Usage examples and pitfalls:
>>> y = (x for x in range(10))
>>> y
<generator object <genexpr> at 0x0000000001E15A20>
>>> sum(y)
45
Be careful when keeping generators around, you can only go through them once. So after the above, if you try to use sum
again, this will happen:
>>> sum(y)
0
So if you pass a generator where actually a list or a set or something similar is expected, you have to be careful. If the function or class stores the argument and tries to iterate over it multiple times, you will run into problems. For example consider this:
def foo(numbers):
s = sum(numbers)
p = reduce(lambda x,y: x*y, numbers, 1)
print "The sum is:", s, "and the product:", p
it will fail if you hand it a generator:
>>> foo(x for x in range(1, 10))
The sum is: 45 and the product: 1
You can easily get a list from the values a generator produces:
>>> y = (x for x in range(10))
>>> list(y)
[0, 1, 2, 3, 4, 5, 6, 7, 8, 9]
You can use this to fix the previous example:
>>> foo(list(x for x in range(1, 10)))
The sum is: 45 and the product: 362880
However keep in mind that if you build a list from a generator, you will need to store every value. This might use a lot more memory in situations where you have lots of items.
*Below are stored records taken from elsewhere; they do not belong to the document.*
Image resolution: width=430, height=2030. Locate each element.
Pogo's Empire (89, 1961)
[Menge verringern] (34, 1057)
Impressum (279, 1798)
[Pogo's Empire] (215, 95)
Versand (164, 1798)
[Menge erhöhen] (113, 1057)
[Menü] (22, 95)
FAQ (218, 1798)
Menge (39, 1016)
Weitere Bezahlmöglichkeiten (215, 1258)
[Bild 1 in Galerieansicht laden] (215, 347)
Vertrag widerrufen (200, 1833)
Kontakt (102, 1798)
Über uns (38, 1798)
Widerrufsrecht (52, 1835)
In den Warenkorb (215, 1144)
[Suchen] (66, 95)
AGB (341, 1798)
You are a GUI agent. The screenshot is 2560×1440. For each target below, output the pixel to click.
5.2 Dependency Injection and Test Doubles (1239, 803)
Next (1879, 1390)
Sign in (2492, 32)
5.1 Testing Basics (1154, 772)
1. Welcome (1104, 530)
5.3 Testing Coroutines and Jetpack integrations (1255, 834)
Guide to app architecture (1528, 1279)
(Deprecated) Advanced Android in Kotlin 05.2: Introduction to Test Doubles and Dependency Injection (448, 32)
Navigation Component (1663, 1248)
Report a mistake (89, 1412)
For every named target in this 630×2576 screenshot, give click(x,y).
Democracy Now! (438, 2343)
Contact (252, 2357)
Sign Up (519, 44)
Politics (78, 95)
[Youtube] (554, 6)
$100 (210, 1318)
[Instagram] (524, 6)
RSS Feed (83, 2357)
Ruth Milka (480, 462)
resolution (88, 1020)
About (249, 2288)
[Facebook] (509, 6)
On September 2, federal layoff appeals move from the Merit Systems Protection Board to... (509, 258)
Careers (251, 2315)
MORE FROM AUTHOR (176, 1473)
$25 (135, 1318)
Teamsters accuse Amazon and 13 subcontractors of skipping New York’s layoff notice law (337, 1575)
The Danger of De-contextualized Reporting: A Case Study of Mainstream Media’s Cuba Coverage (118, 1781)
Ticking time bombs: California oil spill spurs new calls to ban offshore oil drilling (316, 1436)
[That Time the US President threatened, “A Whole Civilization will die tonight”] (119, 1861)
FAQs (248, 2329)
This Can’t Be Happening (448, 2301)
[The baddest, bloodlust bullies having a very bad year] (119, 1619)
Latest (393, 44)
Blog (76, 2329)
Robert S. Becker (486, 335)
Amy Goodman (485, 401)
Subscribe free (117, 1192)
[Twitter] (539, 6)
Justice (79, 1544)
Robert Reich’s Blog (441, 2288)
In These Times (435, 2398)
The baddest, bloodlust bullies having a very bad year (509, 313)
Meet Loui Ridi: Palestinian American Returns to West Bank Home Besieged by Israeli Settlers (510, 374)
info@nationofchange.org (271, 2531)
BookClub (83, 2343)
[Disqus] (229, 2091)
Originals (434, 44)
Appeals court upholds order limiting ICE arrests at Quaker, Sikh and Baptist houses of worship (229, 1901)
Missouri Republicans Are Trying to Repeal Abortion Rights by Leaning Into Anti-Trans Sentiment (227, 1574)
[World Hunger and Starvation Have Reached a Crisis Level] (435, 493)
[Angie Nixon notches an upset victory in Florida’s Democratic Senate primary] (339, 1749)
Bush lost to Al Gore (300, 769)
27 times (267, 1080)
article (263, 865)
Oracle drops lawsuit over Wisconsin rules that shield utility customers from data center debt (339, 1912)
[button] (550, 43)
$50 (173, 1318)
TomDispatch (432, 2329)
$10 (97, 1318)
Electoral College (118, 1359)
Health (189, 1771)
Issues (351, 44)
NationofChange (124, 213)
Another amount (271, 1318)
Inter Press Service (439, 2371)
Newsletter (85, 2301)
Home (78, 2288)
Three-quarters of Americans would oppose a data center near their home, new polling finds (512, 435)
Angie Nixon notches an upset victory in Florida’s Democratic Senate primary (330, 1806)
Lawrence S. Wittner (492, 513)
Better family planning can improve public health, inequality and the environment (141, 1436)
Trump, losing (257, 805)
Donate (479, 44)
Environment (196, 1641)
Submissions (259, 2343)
Why use a generator in your situation?
The much lower memory consumption is the reason why sum(generator expression)
is better than sum(list)
: The generator version only has to store a single value, while the list-variant has to store N values. Therefore you should always use a generator where you don't risk side-effects.
They are not identical.
The first form,
[x for x in l]
is a list comprehension. The other is a generator expression and written thus:
(x for x in l)
It returns a generator, not a list.
If the generator expression is the only argument in a function call, its parentheses can be skipped.
See PEP 289
First one is list comprehnsion Where second one is generator expression
(x for x in range(10))
<generator object at 0x01C38580>
>>> a = (x for x in range(10))
>>> sum(a)
45
>>>
Use brace for generators:
>>> y = (x for x in range(10))
>>> y
<generator object at 0x01C3D2D8>
>>>
Read this PEP: 289
For instance, the following summation code will build a full list of squares in memory, iterate over those values, and, when the reference is no longer needed, delete the list:
sum([x*x for x in range(10)])
Memory is conserved by using a generator expression instead:
sum(x*x for x in range(10))
As the data volumes grow larger, generator expressions tend to perform better because they do not exhaust cache memory and they allow Python to re-use objects between iterations.
Use brace product a generator:
>>> y = (x for x in range(10))
>>> y
<generator object <genexpr> at 0x00AC3AA8>